=== Task to carry out ===
Update the rows below so that every "Viewport" becomes "Window", and leave everything else as it is.

=== Available records ===
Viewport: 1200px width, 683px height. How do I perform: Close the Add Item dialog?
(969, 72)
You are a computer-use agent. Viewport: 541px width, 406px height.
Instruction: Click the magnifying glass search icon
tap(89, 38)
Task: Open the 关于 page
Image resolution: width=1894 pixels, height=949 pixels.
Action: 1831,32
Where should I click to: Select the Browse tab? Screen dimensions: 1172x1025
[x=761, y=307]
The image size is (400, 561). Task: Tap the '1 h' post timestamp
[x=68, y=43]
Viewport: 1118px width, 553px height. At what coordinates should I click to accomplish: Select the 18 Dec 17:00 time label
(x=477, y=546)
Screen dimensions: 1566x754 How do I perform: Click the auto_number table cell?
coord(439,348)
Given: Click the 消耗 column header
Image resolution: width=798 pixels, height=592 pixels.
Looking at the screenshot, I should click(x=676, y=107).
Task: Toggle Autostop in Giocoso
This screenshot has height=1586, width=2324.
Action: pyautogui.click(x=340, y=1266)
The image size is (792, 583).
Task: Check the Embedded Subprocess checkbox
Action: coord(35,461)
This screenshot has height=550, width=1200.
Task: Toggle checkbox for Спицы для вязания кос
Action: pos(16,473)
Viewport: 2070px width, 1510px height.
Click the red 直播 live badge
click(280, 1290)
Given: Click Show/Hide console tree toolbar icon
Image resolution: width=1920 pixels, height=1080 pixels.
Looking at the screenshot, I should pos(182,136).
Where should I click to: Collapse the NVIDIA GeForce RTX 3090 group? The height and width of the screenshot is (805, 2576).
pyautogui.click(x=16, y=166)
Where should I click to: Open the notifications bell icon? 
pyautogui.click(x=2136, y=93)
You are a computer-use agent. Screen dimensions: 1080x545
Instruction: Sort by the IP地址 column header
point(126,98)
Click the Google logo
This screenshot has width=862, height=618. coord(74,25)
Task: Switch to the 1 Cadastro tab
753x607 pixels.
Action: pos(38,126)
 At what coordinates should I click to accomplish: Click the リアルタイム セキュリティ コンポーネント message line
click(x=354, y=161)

=== Task response ===
Window: 1200px width, 683px height. How do I perform: Close the Add Item dialog?
(969, 72)
You are a computer-use agent. Window: 541px width, 406px height.
Instruction: Click the magnifying glass search icon
tap(89, 38)
Task: Open the 关于 page
Image resolution: width=1894 pixels, height=949 pixels.
Action: 1831,32
Where should I click to: Select the Browse tab? Screen dimensions: 1172x1025
[x=761, y=307]
The image size is (400, 561). Task: Tap the '1 h' post timestamp
[x=68, y=43]
Window: 1118px width, 553px height. At what coordinates should I click to accomplish: Select the 18 Dec 17:00 time label
(x=477, y=546)
Screen dimensions: 1566x754 How do I perform: Click the auto_number table cell?
coord(439,348)
Given: Click the 消耗 column header
Image resolution: width=798 pixels, height=592 pixels.
Looking at the screenshot, I should click(x=676, y=107).
Task: Toggle Autostop in Giocoso
This screenshot has height=1586, width=2324.
Action: pyautogui.click(x=340, y=1266)
The image size is (792, 583).
Task: Check the Embedded Subprocess checkbox
Action: coord(35,461)
This screenshot has height=550, width=1200.
Task: Toggle checkbox for Спицы для вязания кос
Action: pos(16,473)
Window: 2070px width, 1510px height.
Click the red 直播 live badge
click(280, 1290)
Given: Click Show/Hide console tree toolbar icon
Image resolution: width=1920 pixels, height=1080 pixels.
Looking at the screenshot, I should pos(182,136).
Where should I click to: Collapse the NVIDIA GeForce RTX 3090 group? The height and width of the screenshot is (805, 2576).
pyautogui.click(x=16, y=166)
Where should I click to: Open the notifications bell icon? 
pyautogui.click(x=2136, y=93)
You are a computer-use agent. Screen dimensions: 1080x545
Instruction: Sort by the IP地址 column header
point(126,98)
Click the Google logo
This screenshot has width=862, height=618. coord(74,25)
Task: Switch to the 1 Cadastro tab
753x607 pixels.
Action: pos(38,126)
 At what coordinates should I click to accomplish: Click the リアルタイム セキュリティ コンポーネント message line
click(x=354, y=161)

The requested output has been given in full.